Reproduce the data below line for line, changing nothing.
— start of GIVEN ENTRIES —
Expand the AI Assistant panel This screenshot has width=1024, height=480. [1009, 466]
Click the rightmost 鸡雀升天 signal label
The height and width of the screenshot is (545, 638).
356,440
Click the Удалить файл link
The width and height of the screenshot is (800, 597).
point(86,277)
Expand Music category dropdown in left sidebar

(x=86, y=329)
— end of GIVEN ENTRIES —
▶ **RESULT BELOW**:
Expand the AI Assistant panel This screenshot has width=1024, height=480. [1009, 466]
Click the rightmost 鸡雀升天 signal label
The height and width of the screenshot is (545, 638).
356,440
Click the Удалить файл link
The width and height of the screenshot is (800, 597).
point(86,277)
Expand Music category dropdown in left sidebar

(x=86, y=329)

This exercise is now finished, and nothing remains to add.